Pleasant birthday lunch with friends – a bit quiet for some reason (which is odd for our bunch, we usually all chatter like magpies), but everyone seemed in a good mood, just less talkative than usual.
Much loot. Felt pretty much like a twelve-year-old on Christmas morning – ooh look chocolates from A., Lush bath stuff from V. and P., classy (and cheesy) cards (several of which have great big FIFTYs on the front). A lovely book from Spurious – Blanchot's Friendship – left me trying to explain to P. on the way home what I understand of Blanchot, which is still extremely limited/unclear, but give me time.

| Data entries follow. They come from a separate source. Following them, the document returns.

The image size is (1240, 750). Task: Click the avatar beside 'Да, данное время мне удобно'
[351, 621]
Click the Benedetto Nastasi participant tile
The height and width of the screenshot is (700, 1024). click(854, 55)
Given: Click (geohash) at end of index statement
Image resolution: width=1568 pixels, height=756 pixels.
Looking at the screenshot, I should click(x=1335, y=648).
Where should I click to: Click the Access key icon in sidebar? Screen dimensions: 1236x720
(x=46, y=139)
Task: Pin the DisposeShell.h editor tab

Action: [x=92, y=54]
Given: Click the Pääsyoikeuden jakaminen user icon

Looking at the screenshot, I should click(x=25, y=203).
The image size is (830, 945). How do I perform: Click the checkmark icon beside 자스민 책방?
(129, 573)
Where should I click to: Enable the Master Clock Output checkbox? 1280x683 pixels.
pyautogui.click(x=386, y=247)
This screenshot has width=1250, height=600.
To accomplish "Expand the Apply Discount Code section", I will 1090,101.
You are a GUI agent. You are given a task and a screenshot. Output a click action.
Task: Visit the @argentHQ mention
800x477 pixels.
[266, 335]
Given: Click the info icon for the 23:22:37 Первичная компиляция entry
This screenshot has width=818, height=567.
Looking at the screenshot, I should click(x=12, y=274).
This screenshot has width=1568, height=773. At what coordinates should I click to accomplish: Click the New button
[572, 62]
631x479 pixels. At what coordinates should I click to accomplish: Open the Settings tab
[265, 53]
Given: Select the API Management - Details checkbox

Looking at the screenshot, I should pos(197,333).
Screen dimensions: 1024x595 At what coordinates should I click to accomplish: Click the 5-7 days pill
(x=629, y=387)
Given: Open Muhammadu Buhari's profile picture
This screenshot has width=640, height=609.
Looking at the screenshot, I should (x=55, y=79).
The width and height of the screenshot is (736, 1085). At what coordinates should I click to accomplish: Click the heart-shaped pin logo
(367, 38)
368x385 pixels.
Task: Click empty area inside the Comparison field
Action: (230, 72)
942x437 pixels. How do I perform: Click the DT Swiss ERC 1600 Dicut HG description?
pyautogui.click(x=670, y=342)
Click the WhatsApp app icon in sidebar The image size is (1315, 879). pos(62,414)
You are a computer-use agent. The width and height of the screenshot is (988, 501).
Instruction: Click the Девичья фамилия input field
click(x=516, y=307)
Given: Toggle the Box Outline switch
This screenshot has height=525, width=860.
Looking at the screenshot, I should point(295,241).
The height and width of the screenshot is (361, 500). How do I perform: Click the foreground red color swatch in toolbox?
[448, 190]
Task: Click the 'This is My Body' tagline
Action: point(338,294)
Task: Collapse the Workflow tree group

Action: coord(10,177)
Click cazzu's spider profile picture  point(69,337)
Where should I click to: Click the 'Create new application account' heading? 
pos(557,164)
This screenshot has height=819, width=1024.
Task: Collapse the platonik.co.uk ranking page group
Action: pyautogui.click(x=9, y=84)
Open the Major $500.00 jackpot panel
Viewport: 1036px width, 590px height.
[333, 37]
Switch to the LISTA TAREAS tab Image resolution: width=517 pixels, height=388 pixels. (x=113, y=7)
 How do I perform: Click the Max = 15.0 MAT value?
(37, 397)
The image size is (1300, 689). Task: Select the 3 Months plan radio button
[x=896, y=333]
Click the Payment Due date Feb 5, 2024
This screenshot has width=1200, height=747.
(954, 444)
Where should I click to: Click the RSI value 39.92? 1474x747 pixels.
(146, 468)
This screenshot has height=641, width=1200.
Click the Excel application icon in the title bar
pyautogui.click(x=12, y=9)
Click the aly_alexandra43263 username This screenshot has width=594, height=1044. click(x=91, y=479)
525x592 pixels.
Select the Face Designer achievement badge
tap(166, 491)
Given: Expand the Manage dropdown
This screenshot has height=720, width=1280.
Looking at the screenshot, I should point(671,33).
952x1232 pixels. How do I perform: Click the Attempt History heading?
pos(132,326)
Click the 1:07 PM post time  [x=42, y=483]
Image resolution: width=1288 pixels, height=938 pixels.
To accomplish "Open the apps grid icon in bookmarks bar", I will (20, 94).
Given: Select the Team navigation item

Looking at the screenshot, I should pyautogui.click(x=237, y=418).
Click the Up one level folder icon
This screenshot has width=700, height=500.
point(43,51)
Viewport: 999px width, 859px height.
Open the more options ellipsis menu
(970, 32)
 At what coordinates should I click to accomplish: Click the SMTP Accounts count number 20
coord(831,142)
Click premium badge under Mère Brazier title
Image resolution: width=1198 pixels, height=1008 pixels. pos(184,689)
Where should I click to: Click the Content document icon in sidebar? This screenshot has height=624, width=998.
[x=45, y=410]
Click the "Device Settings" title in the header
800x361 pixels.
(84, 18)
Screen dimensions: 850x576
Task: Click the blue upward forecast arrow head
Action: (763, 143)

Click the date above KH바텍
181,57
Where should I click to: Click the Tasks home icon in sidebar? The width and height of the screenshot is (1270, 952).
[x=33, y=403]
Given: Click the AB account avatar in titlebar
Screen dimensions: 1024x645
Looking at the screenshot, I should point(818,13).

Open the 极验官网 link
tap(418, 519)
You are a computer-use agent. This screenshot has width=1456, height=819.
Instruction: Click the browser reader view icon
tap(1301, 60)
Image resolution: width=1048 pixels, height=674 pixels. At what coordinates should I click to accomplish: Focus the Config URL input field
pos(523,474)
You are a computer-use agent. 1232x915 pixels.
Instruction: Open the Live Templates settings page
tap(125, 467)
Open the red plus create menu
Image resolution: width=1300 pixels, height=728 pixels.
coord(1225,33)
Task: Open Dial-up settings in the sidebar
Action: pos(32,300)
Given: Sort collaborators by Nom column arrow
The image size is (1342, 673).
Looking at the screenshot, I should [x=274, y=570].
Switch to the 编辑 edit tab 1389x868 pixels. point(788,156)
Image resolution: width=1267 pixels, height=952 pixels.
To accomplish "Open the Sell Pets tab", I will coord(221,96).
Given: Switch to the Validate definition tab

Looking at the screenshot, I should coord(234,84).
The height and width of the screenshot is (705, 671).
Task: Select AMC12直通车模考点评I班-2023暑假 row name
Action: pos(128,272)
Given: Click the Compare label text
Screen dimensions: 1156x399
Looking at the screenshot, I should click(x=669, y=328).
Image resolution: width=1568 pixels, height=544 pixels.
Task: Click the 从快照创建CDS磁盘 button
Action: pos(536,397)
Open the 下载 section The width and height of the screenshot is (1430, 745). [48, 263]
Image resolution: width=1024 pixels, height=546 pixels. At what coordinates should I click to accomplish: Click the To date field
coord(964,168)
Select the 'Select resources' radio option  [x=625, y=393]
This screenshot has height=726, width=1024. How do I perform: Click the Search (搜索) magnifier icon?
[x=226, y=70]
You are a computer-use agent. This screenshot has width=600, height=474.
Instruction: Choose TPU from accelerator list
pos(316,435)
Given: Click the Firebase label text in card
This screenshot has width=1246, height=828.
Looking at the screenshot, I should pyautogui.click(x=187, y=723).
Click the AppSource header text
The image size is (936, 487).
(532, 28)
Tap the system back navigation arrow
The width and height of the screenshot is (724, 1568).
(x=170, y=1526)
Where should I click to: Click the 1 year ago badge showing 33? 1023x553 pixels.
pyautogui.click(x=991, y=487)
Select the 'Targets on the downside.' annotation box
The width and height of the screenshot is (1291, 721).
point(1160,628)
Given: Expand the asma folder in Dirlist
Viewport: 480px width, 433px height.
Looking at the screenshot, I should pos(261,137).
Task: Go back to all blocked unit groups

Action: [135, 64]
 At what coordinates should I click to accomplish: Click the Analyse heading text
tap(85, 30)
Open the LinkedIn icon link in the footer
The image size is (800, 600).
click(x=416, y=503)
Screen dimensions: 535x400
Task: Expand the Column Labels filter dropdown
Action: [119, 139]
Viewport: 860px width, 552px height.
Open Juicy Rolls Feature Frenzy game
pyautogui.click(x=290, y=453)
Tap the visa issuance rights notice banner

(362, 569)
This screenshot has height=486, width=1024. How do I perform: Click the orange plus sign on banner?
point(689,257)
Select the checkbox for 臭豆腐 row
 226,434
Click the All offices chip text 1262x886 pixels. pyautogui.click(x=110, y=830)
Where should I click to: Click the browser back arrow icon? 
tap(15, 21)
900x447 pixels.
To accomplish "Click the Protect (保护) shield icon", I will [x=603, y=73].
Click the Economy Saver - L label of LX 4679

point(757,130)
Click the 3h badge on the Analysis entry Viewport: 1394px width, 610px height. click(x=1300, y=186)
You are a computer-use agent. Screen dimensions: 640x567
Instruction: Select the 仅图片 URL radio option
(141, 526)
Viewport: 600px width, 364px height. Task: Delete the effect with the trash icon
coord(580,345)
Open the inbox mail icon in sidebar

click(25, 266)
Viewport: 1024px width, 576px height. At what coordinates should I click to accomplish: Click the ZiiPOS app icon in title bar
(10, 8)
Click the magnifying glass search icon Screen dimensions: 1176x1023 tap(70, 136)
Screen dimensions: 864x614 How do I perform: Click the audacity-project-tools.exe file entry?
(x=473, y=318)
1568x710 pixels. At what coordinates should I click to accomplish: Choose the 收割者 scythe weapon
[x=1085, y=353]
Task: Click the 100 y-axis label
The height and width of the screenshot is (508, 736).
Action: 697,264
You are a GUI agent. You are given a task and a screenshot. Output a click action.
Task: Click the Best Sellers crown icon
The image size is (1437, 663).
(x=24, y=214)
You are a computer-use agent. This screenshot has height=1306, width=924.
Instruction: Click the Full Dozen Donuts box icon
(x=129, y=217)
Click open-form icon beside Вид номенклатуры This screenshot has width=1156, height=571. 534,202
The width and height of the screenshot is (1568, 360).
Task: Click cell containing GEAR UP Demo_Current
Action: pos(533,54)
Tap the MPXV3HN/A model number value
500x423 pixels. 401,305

The dim sum lunch took a slightly alarming turn – at first my fault; I'd remembered the 'Honeycomb' as having something to do with actual bees and such, but it is actually a kind of pork stomach that had a honeycombed surface (that's a mistake I remember making before); and then I marked the wrong check box, and ended up ordering cold chicken feet instead of something anyone had wanted.
Then the restaurant owner, David, who was very friendly (partly because he knew C., who was wearing a sort of Academy-Awards-cum-country-girl dress) ordered two more dishes for us – spicy hot chicken feet, and baby pork on the bone, both not the sorts of things I would not normally allow to get near my plate. We did eat some of everything – some of the guys did the macho I-Can-Eat-This kind of thing – but not by any means all of it....
The Germans have some useful words that translate as our 'ick': ekelig, ekelhaft – I swear that they're really just extended forms of 'ick', if some philologist ever works it out. (The ultimate literary spin on the concept of 'ick' is in Pynchon's Crying of Lot 49, at the end of the fake Jacobean play – go look it up, it's one of the funniest moments in modern fiction).
All of which makes this entry, written before I get back to work on the article, devolve into a List Of Things I Hope Never To Face At The Table Again:
* Chicken feet (slimy and gristly, even when hot)
* Tripe (unless chopped up in haggis, which isn't all that bad)
* Pig's feet
* Chewy jellyfish (not as bad as some of the others, but fairly unpleasant)
* Duck's feet (see first entry)
* Fugu (a sort of sticky mustard-brown paste that tastes much as it looks)
* Sjøstrøming (Swedish rotted herring – once was more than enough, even with plenty of akvavit to wash it down)
* Unidentifiable pig parts or unspecified 'mixed meats'
* Sea cucumber (nothing like cucumber – since they're really giant slugs – a nerve-wrackingly authentic Vietnamese restaurant in Irvine, California, proved to me that I should never go near them again. You can slice them like you would a jelly roll, but...)
On the other hand, deep-fried shrimp heads aren't so bad. Go ahead: try one....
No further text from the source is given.